◆ WHAT IS REQUIRED
Turn every line of the items below into a JSON list of strings, one string per line, with blank lines omitted.

◆ DATA RECORDS
------------------------
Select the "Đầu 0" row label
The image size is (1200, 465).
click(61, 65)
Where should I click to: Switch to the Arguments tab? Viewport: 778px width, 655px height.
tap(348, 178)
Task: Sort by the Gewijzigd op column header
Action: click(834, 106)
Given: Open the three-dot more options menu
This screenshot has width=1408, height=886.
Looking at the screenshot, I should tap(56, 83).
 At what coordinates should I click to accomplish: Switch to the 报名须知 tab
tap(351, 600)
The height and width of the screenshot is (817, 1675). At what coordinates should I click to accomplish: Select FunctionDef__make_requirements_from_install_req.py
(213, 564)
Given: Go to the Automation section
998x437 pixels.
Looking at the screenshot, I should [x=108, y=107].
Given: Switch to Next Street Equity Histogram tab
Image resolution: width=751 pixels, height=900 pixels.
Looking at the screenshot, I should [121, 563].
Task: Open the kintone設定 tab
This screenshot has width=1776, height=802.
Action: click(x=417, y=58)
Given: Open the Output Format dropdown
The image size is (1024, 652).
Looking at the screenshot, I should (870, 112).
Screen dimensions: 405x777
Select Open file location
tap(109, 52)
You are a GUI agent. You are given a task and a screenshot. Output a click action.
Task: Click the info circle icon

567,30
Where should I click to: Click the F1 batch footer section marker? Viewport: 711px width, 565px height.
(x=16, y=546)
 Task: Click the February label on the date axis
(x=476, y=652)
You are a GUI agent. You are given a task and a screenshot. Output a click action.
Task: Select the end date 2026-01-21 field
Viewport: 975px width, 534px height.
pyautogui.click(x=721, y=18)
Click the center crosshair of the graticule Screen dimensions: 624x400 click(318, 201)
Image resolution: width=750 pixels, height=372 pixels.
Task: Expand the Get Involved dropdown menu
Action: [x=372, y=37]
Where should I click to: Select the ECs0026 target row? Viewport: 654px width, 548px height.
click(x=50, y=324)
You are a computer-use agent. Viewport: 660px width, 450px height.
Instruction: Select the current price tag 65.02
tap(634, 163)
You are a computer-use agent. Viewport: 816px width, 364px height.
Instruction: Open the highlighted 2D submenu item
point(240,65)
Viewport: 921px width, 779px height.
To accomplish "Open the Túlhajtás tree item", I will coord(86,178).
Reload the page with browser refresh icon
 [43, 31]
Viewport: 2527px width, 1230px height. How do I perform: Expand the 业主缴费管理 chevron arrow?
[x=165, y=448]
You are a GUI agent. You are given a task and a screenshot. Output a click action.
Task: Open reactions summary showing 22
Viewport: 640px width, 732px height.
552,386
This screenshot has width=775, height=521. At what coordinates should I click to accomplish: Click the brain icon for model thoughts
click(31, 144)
------------------------
◆ RESULT BELOW
[
  "Select the \"Đầu 0\" row label",
  "The image size is (1200, 465).",
  "click(61, 65)",
  "Where should I click to: Switch to the Arguments tab? Viewport: 778px width, 655px height.",
  "tap(348, 178)",
  "Task: Sort by the Gewijzigd op column header",
  "Action: click(834, 106)",
  "Given: Open the three-dot more options menu",
  "This screenshot has width=1408, height=886.",
  "Looking at the screenshot, I should tap(56, 83).",
  " At what coordinates should I click to accomplish: Switch to the 报名须知 tab",
  "tap(351, 600)",
  "The height and width of the screenshot is (817, 1675). At what coordinates should I click to accomplish: Select FunctionDef__make_requirements_from_install_req.py",
  "(213, 564)",
  "Given: Go to the Automation section",
  "998x437 pixels.",
  "Looking at the screenshot, I should [x=108, y=107].",
  "Given: Switch to Next Street Equity Histogram tab",
  "Image resolution: width=751 pixels, height=900 pixels.",
  "Looking at the screenshot, I should [121, 563].",
  "Task: Open the kintone設定 tab",
  "This screenshot has width=1776, height=802.",
  "Action: click(x=417, y=58)",
  "Given: Open the Output Format dropdown",
  "The image size is (1024, 652).",
  "Looking at the screenshot, I should (870, 112).",
  "Screen dimensions: 405x777",
  "Select Open file location",
  "tap(109, 52)",
  "You are a GUI agent. You are given a task and a screenshot. Output a click action.",
  "Task: Click the info circle icon",
  "567,30",
  "Where should I click to: Click the F1 batch footer section marker? Viewport: 711px width, 565px height.",
  "(x=16, y=546)",
  " Task: Click the February label on the date axis",
  "(x=476, y=652)",
  "You are a GUI agent. You are given a task and a screenshot. Output a click action.",
  "Task: Select the end date 2026-01-21 field",
  "Viewport: 975px width, 534px height.",
  "pyautogui.click(x=721, y=18)",
  "Click the center crosshair of the graticule Screen dimensions: 624x400 click(318, 201)",
  "Image resolution: width=750 pixels, height=372 pixels.",
  "Task: Expand the Get Involved dropdown menu",
  "Action: [x=372, y=37]",
  "Where should I click to: Select the ECs0026 target row? Viewport: 654px width, 548px height.",
  "click(x=50, y=324)",
  "You are a computer-use agent. Viewport: 660px width, 450px height.",
  "Instruction: Select the current price tag 65.02",
  "tap(634, 163)",
  "You are a computer-use agent. Viewport: 816px width, 364px height.",
  "Instruction: Open the highlighted 2D submenu item",
  "point(240,65)",
  "Viewport: 921px width, 779px height.",
  "To accomplish \"Open the Túlhajtás tree item\", I will coord(86,178).",
  "Reload the page with browser refresh icon",
  " [43, 31]",
  "Viewport: 2527px width, 1230px height. How do I perform: Expand the 业主缴费管理 chevron arrow?",
  "[x=165, y=448]",
  "You are a GUI agent. You are given a task and a screenshot. Output a click action.",
  "Task: Open reactions summary showing 22",
  "Viewport: 640px width, 732px height.",
  "552,386",
  "This screenshot has width=775, height=521. At what coordinates should I click to accomplish: Click the brain icon for model thoughts",
  "click(31, 144)"
]